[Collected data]

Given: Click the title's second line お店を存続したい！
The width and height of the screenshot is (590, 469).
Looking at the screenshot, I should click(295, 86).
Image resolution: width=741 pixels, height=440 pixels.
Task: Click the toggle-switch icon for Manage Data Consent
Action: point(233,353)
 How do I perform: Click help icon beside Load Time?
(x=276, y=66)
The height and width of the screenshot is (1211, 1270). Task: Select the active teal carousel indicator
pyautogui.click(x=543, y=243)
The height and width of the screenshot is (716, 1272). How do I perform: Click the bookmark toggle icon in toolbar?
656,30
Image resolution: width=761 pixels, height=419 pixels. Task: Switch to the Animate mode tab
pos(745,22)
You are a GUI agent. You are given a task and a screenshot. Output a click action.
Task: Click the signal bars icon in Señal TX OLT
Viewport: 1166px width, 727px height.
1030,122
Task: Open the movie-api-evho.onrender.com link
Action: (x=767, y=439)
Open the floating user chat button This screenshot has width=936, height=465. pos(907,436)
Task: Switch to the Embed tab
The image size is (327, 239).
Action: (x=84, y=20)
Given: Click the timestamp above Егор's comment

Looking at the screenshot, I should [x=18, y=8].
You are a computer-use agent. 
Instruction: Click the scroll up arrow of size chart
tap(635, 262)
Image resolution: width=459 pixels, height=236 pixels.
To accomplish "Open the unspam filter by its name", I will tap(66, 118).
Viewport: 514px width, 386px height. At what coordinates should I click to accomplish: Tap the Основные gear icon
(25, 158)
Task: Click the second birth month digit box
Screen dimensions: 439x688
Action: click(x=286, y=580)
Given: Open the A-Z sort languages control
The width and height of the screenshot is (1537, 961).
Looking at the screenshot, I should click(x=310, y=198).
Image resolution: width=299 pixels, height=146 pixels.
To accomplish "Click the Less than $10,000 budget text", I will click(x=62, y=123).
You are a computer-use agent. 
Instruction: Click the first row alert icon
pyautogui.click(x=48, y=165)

**Set task**
Write out the lines of the records above word for word, starting with the line that contains "Task: Click the second birth month digit box" and going through the line that contains "will click(x=62, y=123).".

**Answer to this exercise**
Task: Click the second birth month digit box
Screen dimensions: 439x688
Action: click(x=286, y=580)
Given: Open the A-Z sort languages control
The width and height of the screenshot is (1537, 961).
Looking at the screenshot, I should click(x=310, y=198).
Image resolution: width=299 pixels, height=146 pixels.
To accomplish "Click the Less than $10,000 budget text", I will click(x=62, y=123).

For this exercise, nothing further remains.